Written request a:
Check each statement against the text on Beck and inflation, and give yes or no for each along with the words of the text that settle it: (i) In April 2008, Beck said inflation was going through the roof. (ii) Beck's April 2009 remarks about the Weimar Republic aired on CNN Headline News. (iii) Inflation was high in 2009.

Source extract:
::::::::
Beck Cried Wolf About Hyperinflation


Fox News' Glenn Beck has repeatedly stoked fears that the U.S. would see "massive inflation," stating as far back as 2008 that inflation would go "through the roof" in the "next year." In fact, inflation remained low in 2009 and 2010.

Beck Continually Warns of Imminent Inflation

April 2008: Buy Coat And Shoes For "Next Year" Because Inflation Is Coming. On the April 28, 2008, edition of his then-CNN Headline News program, Beck warned that "[m]oney is going to be tighter next year" because of the precipitous decline of the dollar. He said:

BECK: We're close. Yes, we're close. Do people -- because I said this -- and I said, you know, just go out and -- you see a coat on sale for your kids and you know it's a size for your kids next year or shoes, buy them now because the dollar is falling. Inflation is going through the roof. Money is going to be tighter next year. Buy it. [CNN Headline News' Glenn Beck, 4/28/08, via Nexis search database]

October 2008: The Market Predicts "Massive Inflation Coming Next Year." Beck again stoked fears of high inflation in October 2008, saying: "The market is always looking ahead, and right now they're only seeing high unemployment and massive inflation coming next year." He continued: "They're also seeing a president whose answer to our problems will be to raise taxes and move money from the rich directly to the poor." [CNN Headline News' Glenn Beck, 10/13/08, via Nexis]

April 2009: There Are "A Lot Of Similarities" Between The Weimar Republic And Current Monetary Policy. On his Fox News show in April 2009, Beck said:

BECK: Let's talk a little bit about -- I'm very concerned about the money supply, hyperinflation, and I had a guy who is -- I call him my deep throat. He has been a guy who is very high up in this whole situation with the banks and the Treasury and the Fed and everything else, and he said to me about a year ago, he said, "Glenn, read about the Weimar Republic," because that's what's coming.

Whether or not that's true or not, I don't know. But I have read about the Weimar Republic, and there are a lot of similarities on what they did and what we did to the money, and that was one of the real breeding grounds. [Fox News' Glenn Beck, 4/10/09, via Nexis]

August 2009: We Are Closing In On "Our 'Zimbabwe Moment.' " In August 2009, Beck again suggested parallels between the United States, the Weimar Republic, and Zimbabwe. He said:

BECK: So we're not monetizing our debt or anything like that? No, no. No, of course not, because I'm sure the media would have reported on it, if the government were creating new money to buy government debt. That is, unfortunately, what the Fed is doing. They're on its way, buying up over half a trillion dollars in government debt.

And that -- we're closing now, in on our -- what did call it today? Oh, I remember, our "Zimbabwe Moment." We could never suffer Zimbabwe's fate of hyperinflation and collapse -- oh, no, no.
::::::::
Written request b:
Please express the entries starting at the line that contains "[close notification] (365, 2518)" and ending at the line that contains "Contact (931, 43)" as a Markdown table with the columns Row and Entry, one numbered row per line, leaving out blank lines.

Entries for locating words and elements:
::::::::
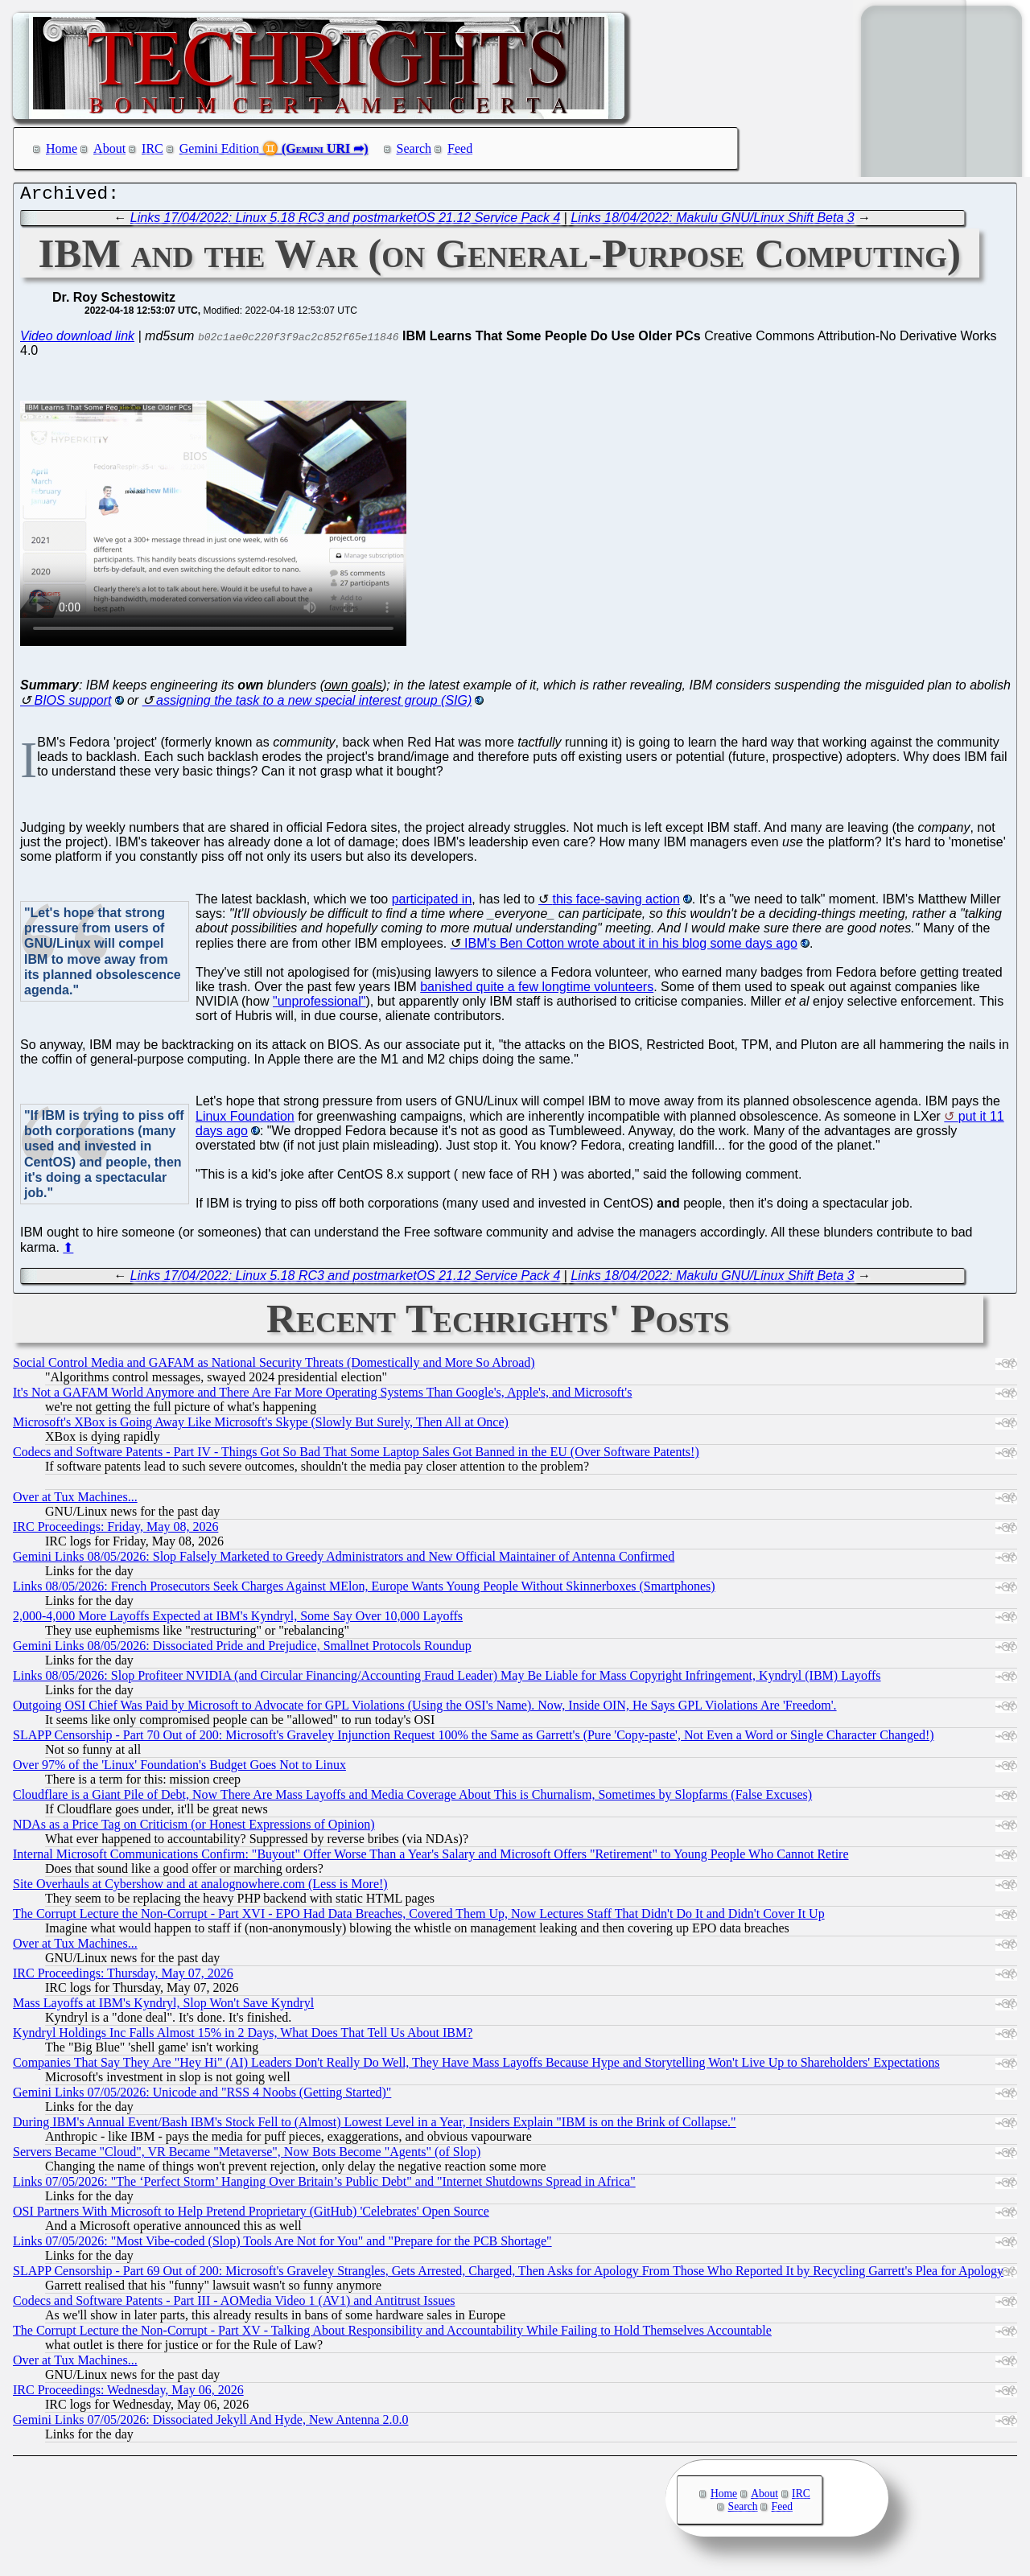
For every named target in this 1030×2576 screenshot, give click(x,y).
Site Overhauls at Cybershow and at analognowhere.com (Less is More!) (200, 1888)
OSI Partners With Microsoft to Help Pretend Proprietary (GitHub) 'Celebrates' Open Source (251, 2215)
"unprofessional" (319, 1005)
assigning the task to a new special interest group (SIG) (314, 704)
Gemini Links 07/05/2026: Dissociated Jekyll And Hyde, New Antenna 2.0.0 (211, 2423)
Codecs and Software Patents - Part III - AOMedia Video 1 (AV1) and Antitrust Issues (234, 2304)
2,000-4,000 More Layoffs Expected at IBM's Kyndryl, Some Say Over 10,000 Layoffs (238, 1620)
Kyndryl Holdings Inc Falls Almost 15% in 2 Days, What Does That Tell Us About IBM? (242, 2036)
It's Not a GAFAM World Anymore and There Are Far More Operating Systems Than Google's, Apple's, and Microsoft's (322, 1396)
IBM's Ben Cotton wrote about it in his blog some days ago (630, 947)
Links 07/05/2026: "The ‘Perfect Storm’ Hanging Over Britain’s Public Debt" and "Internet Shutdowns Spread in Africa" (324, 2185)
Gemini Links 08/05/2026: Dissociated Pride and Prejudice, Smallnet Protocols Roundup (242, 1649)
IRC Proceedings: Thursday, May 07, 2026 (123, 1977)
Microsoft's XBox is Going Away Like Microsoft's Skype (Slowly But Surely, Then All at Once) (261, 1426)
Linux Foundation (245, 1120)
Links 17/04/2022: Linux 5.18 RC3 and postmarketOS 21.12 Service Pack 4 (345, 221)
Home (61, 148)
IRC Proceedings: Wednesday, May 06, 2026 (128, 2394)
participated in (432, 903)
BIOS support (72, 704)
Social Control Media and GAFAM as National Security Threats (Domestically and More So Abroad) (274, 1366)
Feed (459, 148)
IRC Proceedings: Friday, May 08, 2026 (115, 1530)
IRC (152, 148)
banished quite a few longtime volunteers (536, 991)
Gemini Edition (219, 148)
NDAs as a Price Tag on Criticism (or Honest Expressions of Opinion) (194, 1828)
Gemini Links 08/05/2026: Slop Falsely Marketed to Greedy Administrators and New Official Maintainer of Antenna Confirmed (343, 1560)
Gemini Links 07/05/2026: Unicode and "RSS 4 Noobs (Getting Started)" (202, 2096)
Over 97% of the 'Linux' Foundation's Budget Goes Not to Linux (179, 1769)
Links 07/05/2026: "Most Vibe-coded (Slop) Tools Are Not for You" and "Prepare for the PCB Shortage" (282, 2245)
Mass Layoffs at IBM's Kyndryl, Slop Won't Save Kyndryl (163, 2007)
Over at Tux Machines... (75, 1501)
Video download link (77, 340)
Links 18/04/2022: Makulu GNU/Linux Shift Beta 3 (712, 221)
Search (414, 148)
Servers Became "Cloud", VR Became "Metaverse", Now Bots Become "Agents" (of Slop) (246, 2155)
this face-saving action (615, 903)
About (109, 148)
::::::::
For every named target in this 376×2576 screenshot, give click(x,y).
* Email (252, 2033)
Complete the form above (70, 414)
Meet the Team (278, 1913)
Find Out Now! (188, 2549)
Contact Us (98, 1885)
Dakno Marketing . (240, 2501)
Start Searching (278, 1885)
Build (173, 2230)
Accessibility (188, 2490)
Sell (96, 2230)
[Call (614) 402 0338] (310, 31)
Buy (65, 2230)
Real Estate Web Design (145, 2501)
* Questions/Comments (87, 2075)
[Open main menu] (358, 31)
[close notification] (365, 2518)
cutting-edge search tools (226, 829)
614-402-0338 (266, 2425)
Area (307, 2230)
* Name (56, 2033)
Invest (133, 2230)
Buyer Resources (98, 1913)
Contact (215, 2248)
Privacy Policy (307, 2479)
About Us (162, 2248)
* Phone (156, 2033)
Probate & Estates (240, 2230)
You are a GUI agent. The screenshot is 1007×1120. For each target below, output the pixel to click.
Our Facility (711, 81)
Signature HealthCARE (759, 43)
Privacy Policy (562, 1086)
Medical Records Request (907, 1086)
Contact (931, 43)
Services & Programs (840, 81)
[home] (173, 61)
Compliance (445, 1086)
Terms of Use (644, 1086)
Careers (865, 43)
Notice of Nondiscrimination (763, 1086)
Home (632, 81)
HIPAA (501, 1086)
::::::::
Written answer a:
(i) Yes: "Inflation is going through the roof."
(ii) No: "On his Fox News show in April 2009, Beck said:"
(iii) No: "In fact, inflation remained low in 2009 and 2010."

Written answer b:
| Row | Entry |
|---|---|
| 1 | [close notification] (365, 2518) |
| 2 | cutting-edge search tools (226, 829) |
| 3 | 614-402-0338 (266, 2425) |
| 4 | Area (307, 2230) |
| 5 | * Name (56, 2033) |
| 6 | Invest (133, 2230) |
| 7 | Buyer Resources (98, 1913) |
| 8 | Contact (215, 2248) |
| 9 | Privacy Policy (307, 2479) |
| 10 | About Us (162, 2248) |
| 11 | * Phone (156, 2033) |
| 12 | Probate & Estates (240, 2230) |
| 13 | You are a GUI agent. The screenshot is 1007×1120. For each target below, output the pixel to click. |
| 14 | Our Facility (711, 81) |
| 15 | Signature HealthCARE (759, 43) |
| 16 | Privacy Policy (562, 1086) |
| 17 | Medical Records Request (907, 1086) |
| 18 | Contact (931, 43) |